You would think the English Football Association have more important things to do but, no, someone in the bowels of the FA decided on Tuesday that Jose Mourinho ought to be charged for allegedly mouthing “abusive, insulting or improper language” in view of the cameras following Manchester United’s 3-2 comeback victory over Newcastle United on Oct. 6.
As far as we know, he was not charged for waving a little finger in the air while mouthing at the camera, a gesture some took so seriously — as if Mourinho were the freaking Oracle of Delphi or Alan Greenspan in his heyday — that he was actually asked about his pinky.
“It is a finger,” Mourinho said. “Smaller than the others, but it is a finger.”
(He might have added: “It is not the finger I used to poke Tito Vilanova in the eye many years ago. Nor is it the finger on which I wear my outsized, triple-layer wedding cake ring. Or the somewhat longer middle finger I’d love to show to people who ask stupid questions.” But he did not.)
The charge could result in a touchline ban, preventing Mourinho from being pitchside when United travel to Stamford Bridge to face his former club Chelsea on Saturday. On this occasion, he is right to be not just angry, but foaming-at-the-mouth livid.
Mourinho is off to a nightmare start this season; he’s had rows (most of them, to be fair, one-way), he’s got national newspapers saying his sacking is imminent and many seem to be reveling in his misfortune. And next he returns to his old club, where he’s lost every previous time he’s been back with United. He needs this like a hole in the head. But, most of all, it’s the absurdity of the charge that must rile him.
You know what comes next. This charge fits neatly into the narrative whereby he’s hounded out of England (for the second time). All the FA did — other than throw some work to “language experts” and “lip readers” (not mind readers, alas; maybe next time!) — is give further fuel to his conspiracy theories (or “campaigns” as he likes to call them).
Whether it is journalists, former players (especially ex-United ones), Ed Woodward, Paul Pogba or the Glazer family… a vast network is working to bring him down, to which the FA’s lip readers and language experts can be added.
Oh, except this time, he has a point.
How absurd is this charge? First, there is the fact that it took 10 days for this to come about. It may seem like a minor point, but if he gets charged sooner, he can respond sooner and the whole affair is done and dusted quicker. But not here. Apparently, it took 10 days because the FA had to enlist lip-readers and language experts to determine whether Mourinho had a case to answer.

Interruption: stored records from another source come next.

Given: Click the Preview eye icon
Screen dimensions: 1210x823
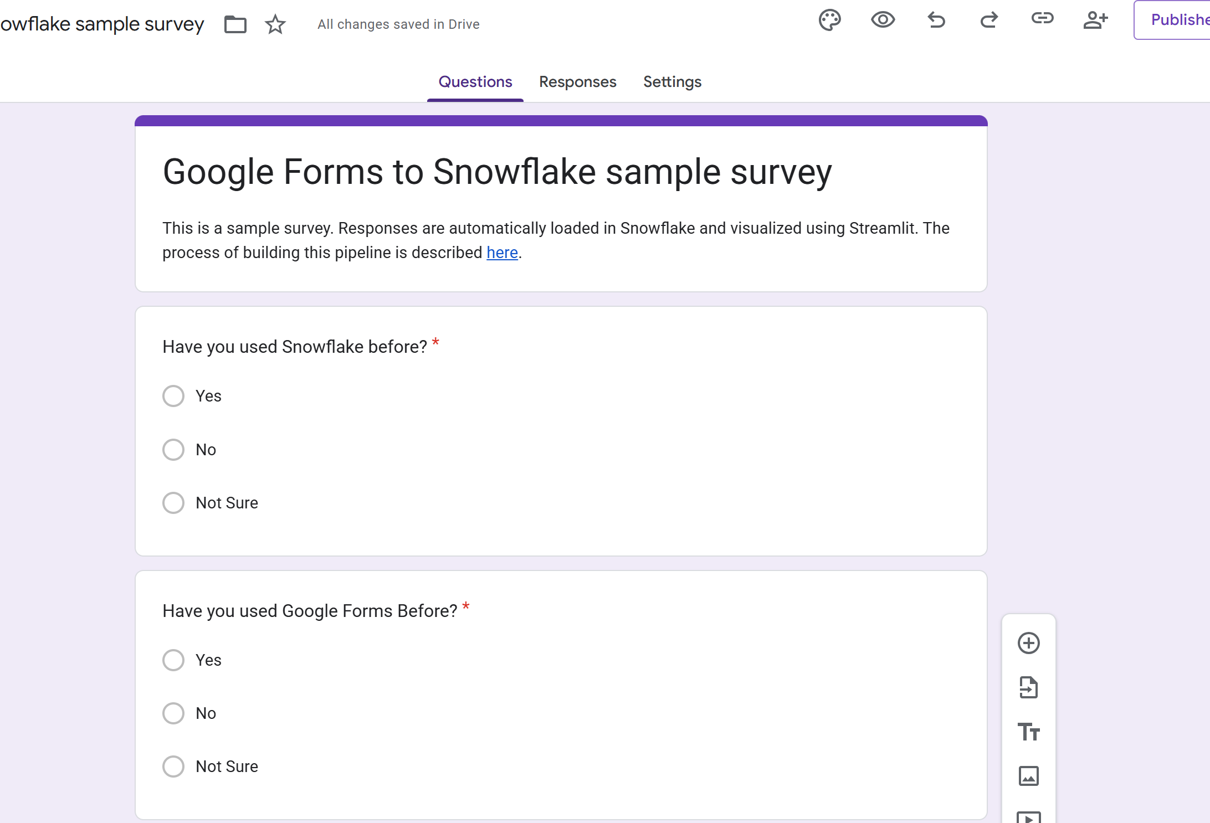Looking at the screenshot, I should point(883,20).
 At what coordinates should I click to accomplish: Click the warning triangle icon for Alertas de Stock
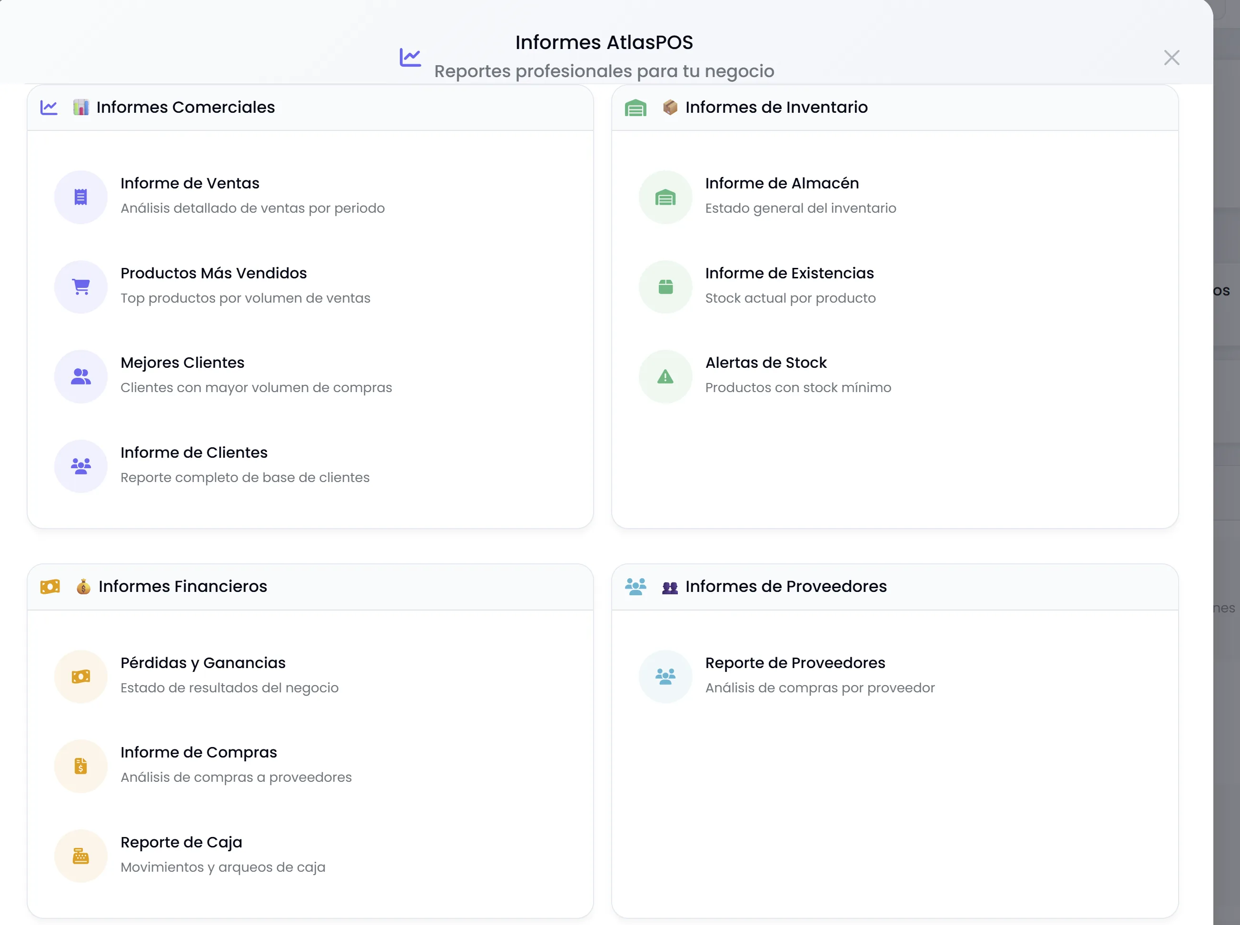pyautogui.click(x=665, y=376)
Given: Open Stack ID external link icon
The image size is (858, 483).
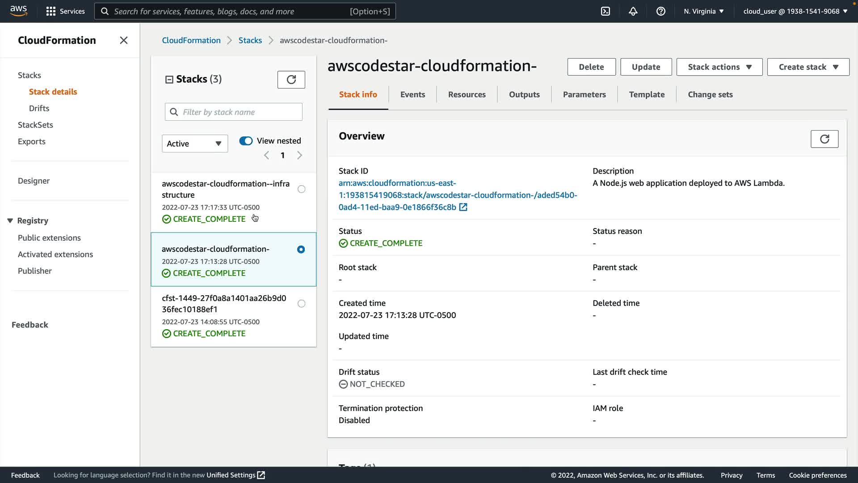Looking at the screenshot, I should [463, 207].
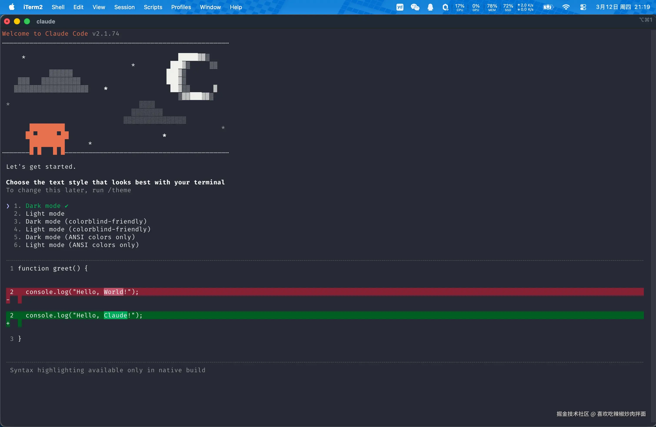The image size is (656, 427).
Task: Open the WeChat menu bar icon
Action: point(415,7)

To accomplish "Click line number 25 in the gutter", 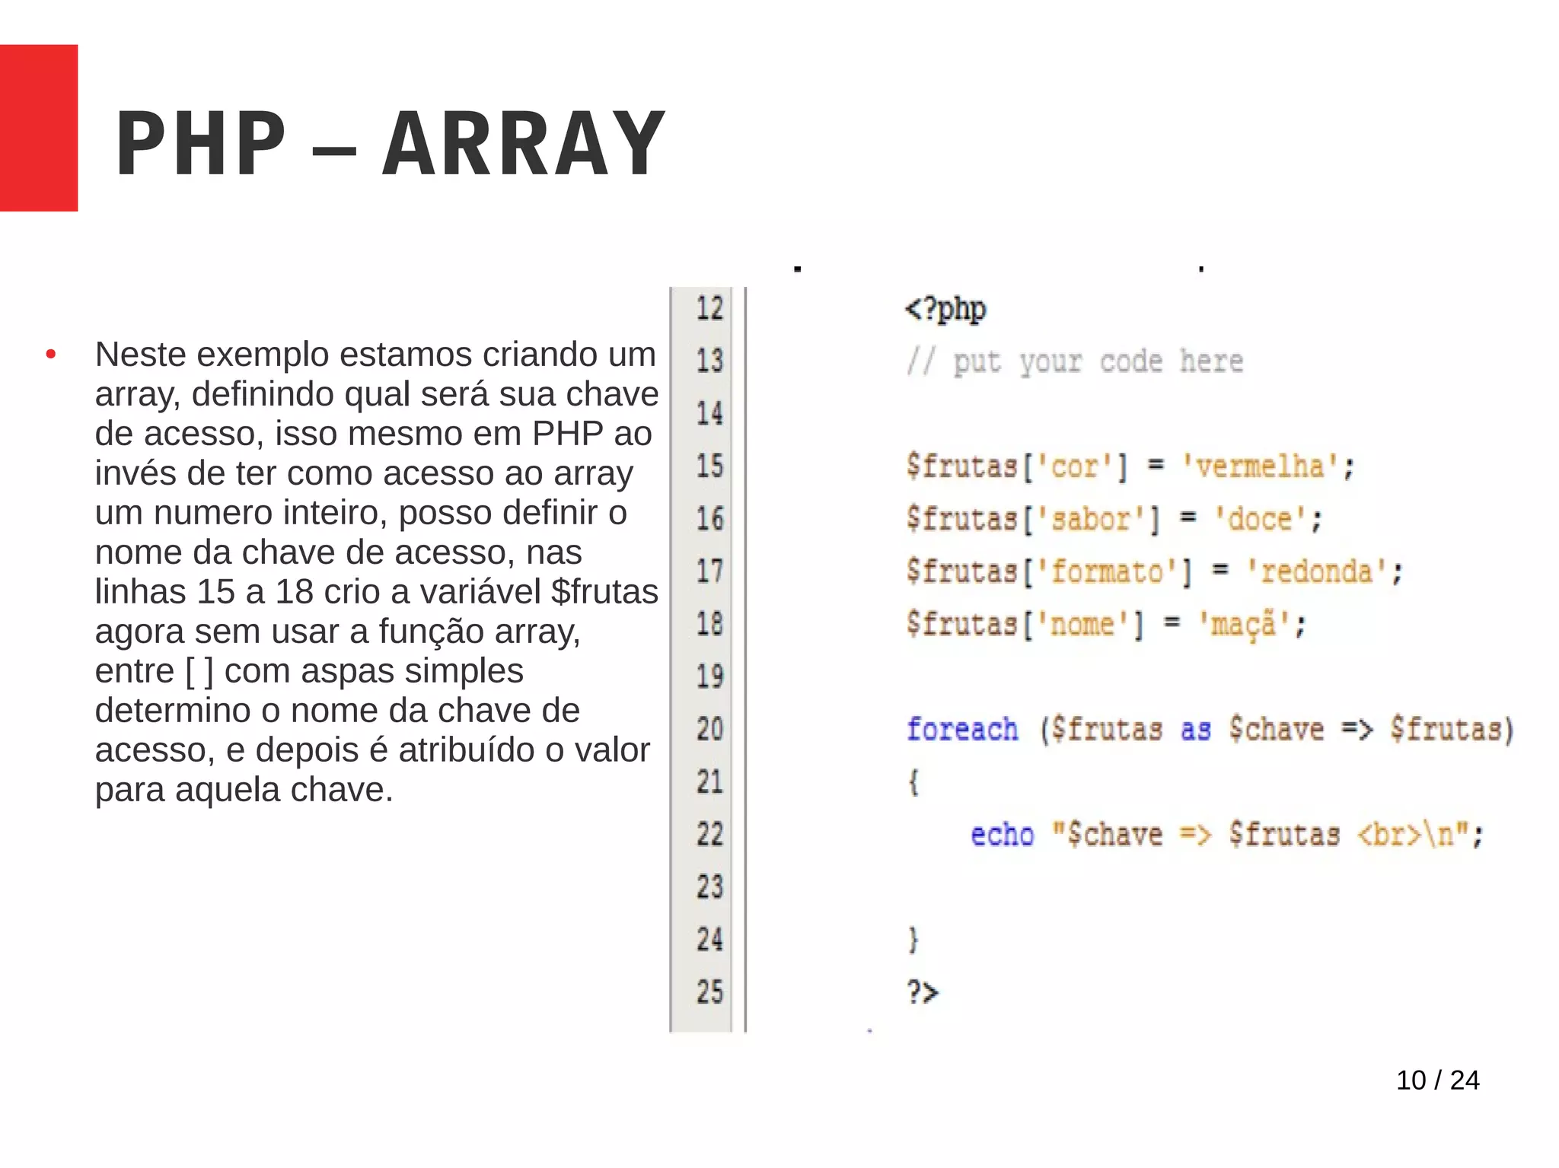I will pyautogui.click(x=709, y=992).
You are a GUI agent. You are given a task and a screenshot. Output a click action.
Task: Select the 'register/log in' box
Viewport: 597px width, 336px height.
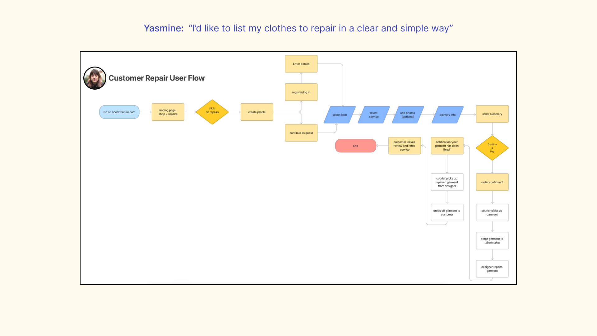pyautogui.click(x=301, y=92)
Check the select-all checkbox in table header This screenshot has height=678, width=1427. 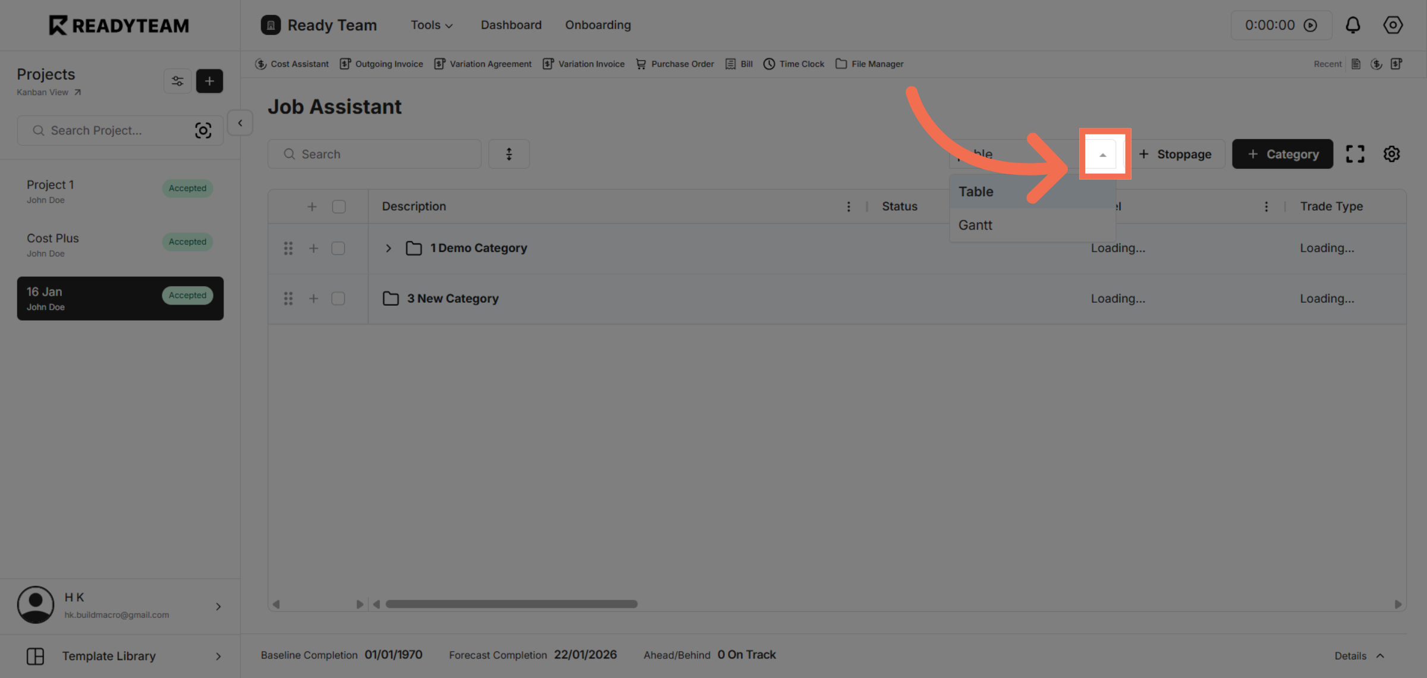point(339,206)
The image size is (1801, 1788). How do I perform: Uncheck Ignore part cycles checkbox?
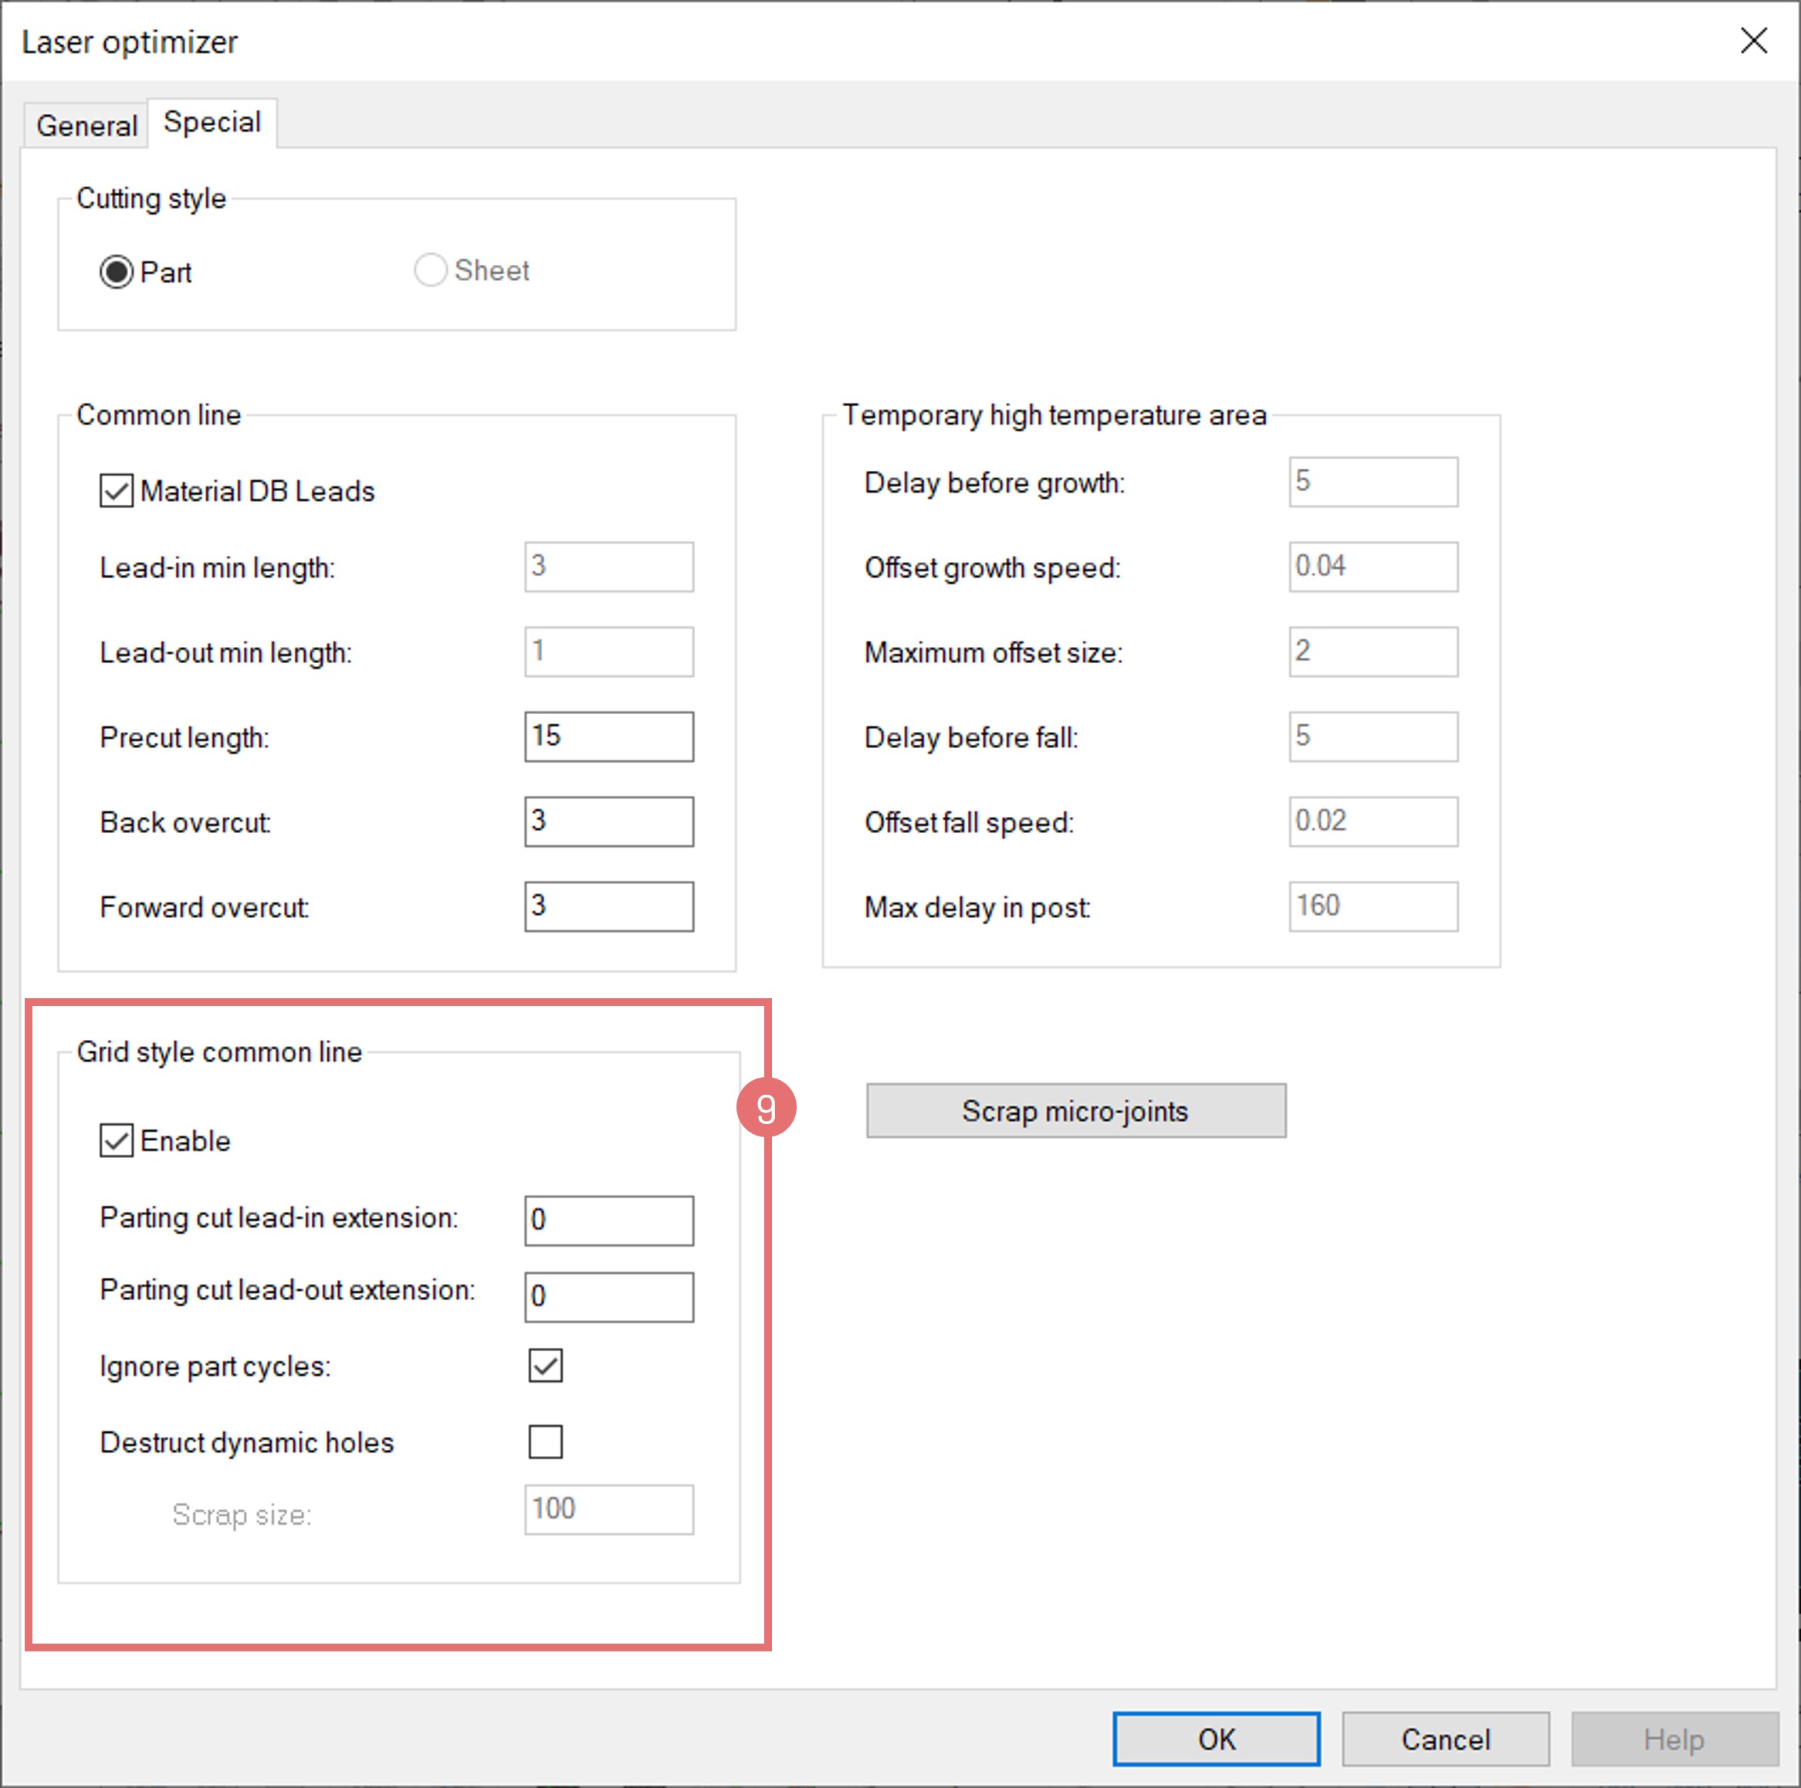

Here is a tip: If you cannot tell what somebody said because you do not read lips and, even if you do read lips, you need a “language expert” because he happens to have said it in a foreign language, then maybe this is not worth pursuing. Not if it takes you a week-and-a-half to decide.
Which brings us to the second point: According to the FA, Mourinho is alleged to have said “f— off, sons of a bitch.” (Or, more plausibly, “sons of bitches,” though who am I to question the FA’s “language experts?”). Except, of course, he said what he said in Portuguese. Unless you understand Portuguese and can read lips, you would have had no idea what he actually said.
(By the way, when it comes to football and lip readers, it is best to tread carefully. Marco Materazzi was incorrectly branded a racist for what he said to Zinedine Zidane, which prompted the Frenchman’s famous head butt in the 2006 World Cup final, until Zidane himself denied the “expert lip readers'” version of events and Materazzi was able to sue for libel.)
Further, Mourinho clearly was not talking to anybody in particular when he said what he is alleged to have said (which only Portuguese-speaking lip readers understood anyway) and — this is equally important — nor did he seek out a camera to swear into (for the benefit of the aforementioned Portuguese-speaking lip readers). Instead, the cameras followed him as he stomped off the pitch, waving that pinky.
It makes this incident different from another “foul-mouthed, caught-on-camera” moment: Wayne Rooney’s obscenity following his hat trick goal against West Ham in 2011. Rooney is celebrating when he sees the camera and decides to curse into it (for good measure, he turns to it a second later and does it again, just in case the message wasn’t clear the first time). He did it in English and you did not need a lip reader to hear him. For that, he got a two-match ban; rightly so.
Remember that this is Mourinho we are talking about. As with many of the wackier things he does, we do not know if he was putting on a show and it was all by design or if this was a spontaneous, heartfelt emotional outpouring. We do not live inside his head so can merely judge his actions outwardly. In this case, they do not warrant a charge, let alone a fine or ban.
None of this changes the fact that, on this occasion, Mourinho is being dealt with unfairly and has a legitimate gripe. He will do what he always does: Turn it into motivational fodder, for himself and for his players. That has been how he deals with most things — real, like this one, or made-up, like others — that get in his way. Albeit with ever-diminishing returns.
At least they did not charge him over the dangerous and hugely offensive pinky waving. Perhaps, in addition to the lip readers enlisted, they could not find the right body language guru.